L’idée d’écrire une micro série de SF ne date pas d’hier et nombreux sont les auteurs qui se livrent à cet exercice avec ses exigences, à commencer par le calibrage : 500 signes espaces comprises sur Mastodon (140 sur twitter). En ce qui concerne l’oiseau bleu, j’ai écrit une twitter-fiction, intitulée 3 000 pieds, entre mai et octobre 2013. Je n’en suis donc pas à mon coup d’essai.

Ces plateformes se prêtent plutôt bien à l’exercice où chaque mot est pesé, chaque phrase taillée au caractère près. Les phrases sont évidemment raccourcies, les descriptions minimales et le propos plus incisif que dans un texte de construction classique. À ce sujet, je vous invite à parcourir La Fabrique de Littérature Microscopique, un blog littéraire de micronouvelles.
En matière de création, la forme spécifique de la micronouvelle est certes ardue, mais elle aiguise le sens de la formule qui sommeille en nous. Je pense que c’est plein d’enseignements.

Tycho

Twitter vs Mastodon

À présent, je possède un point de comparaison entre Twitter et Mastodon. Sur ce dernier, le calibrage augmenté permet l’inclusion de véritables dialogues dans la narration. À mon sens, il s’agit là de la principale différence. Dans 3 000 pieds, les dialogues étaient suggérés, implicités dans le fil de la narration, sans les tirets de dialogues, parce que la forme ne le permettait pas. Sur Mastodon, j’ai pu intégrer des saynettes avec dialogues ce qui apporte plus de vivant. Cela dit, chaque mot reste pesé et il faut jouer de l’incise pour véhiculer du ressenti.

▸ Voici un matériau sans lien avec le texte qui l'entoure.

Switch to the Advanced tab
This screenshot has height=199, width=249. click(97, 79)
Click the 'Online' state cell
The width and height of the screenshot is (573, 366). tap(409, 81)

Autre point : là où j’avais confiné l’action de 3 000 pieds dans un lieu fermé - une tour -, j’ai inversement ouvert Back-Up sur d’autres fenêtres géographiques : Berlin, Paris, New-York, Sao-Paulo ou encore Nairobi, ces lieux apparaissent comme des flashs, des flashs tragiques qui, mis bout à bout, témoignent de la situation sur Terre. Ce faisant, la micro série acquiert son caractère de « climatic fiction », un enjeu majeur de notre XXIème siècle.
L’absence de volonté politique forte et de signes d’une amélioration me conduise évidemment à ouvrir des fenêtres sur des inversions de situations : des réfugiés américains au Mexique, de fortunés européens exilés au Kenya, une Afrique devenue puissance, une Chine spatiale, etc. Ces petites touches renforcent l’effet dramatique (déjà engagé avec Dealer d’iceberg) mais plus notre civilisation se développe moins j’y vois de la fiction. Je fais partie des personnes qui ne doutent pas que le changement climatique va bouleverser les anciens équilibres.

L’héroïne : Tammy Tusk

Tammy Tusk

Je ne pouvais pas terminer ce laïus sans évoquer Tammy Tusk.
Les plus attentifs auront compris qu’Aaron Tusk et Tammy Tusk se réfèrent au célèbre créateur de l’Hyperloop, Elon Musk. L’homme n’est sans doute pas parfait - parfois dépeint en tyran par ses détracteurs - mais en tant qu’auteur de SF, ses propos et ses réalisations ne manquent pas de m’interpeller, de me questionner. L’hommage s’imposait et je suis sûr que l’idée d’un back-up de chaque humain en orbite lunaire le ferait sourire (ou pas). Autre terme en vogue : cela ferait un excellent sujet de réflexion « transhumaniste ».
Pour en revenir à l’héroïne : Tammy est noire, souffre de la perte de l’usage de ses jambes et elle est amoureuse de Viola, ce qui me permet d’aborder trois points qui me semblent mis à mal de nos jours. La condition de la femme, de surcroît de « couleur », trop souvent reléguée au rang de potiche ou de faire-valoir, voire de caution éthnique.
Étant personnellement concerné, le handicap est également un sujet qui me tient à cœur. L’aborder dans une œuvre de fiction me semble d’à-propos alors que partout, les droits des personnes handicapées sont remis en cause. À ce titre, je voulais aussi montrer que sur ce plan, l’espace, l’absence de pesanteur, possède un pouvoir égalisateur… Ce qui me semble très intéressant.
Enfin, autre minorité particulièrement attaquée ces derniers temps, les communautés LGBT (Lesbian, Gay, Bi-sexual, Transgenres). Je n’ai pas la connaissance approfondie de ces sujets et en tant que mâle hétéro, mon « formatage social » induit forcément un biais. Mais voilà : Tammy aime Viola, et pour moi, le message est bien là : c’est d’amour qu’il s’agit.
J’aurais l’occasion de revenir sur ces questions dans un prochain projet en cours d’écriture.

Petit bonus illustré

La création de Back-Up aura été plutôt rapide (l’essentiel étant écrit en 5 jours). J’ai choisi d’y ajouter des illustrations - conçues sous photoshop par assemblage et mélange de photos - car l’image est un bon vecteur promotionnel. Cela dit, vous remarquerez qu’elles sont assez diffuses, plus suggestives que détaillées.
Pour finir, je te tenais à vous remercier, vous tous et toutes : vous qui suivez les auteur.e.s, qui les soutenez, qui participez par vos engagements (chroniques, blogs, commentaires), vos soutiens (financement via Tipeee ou autres).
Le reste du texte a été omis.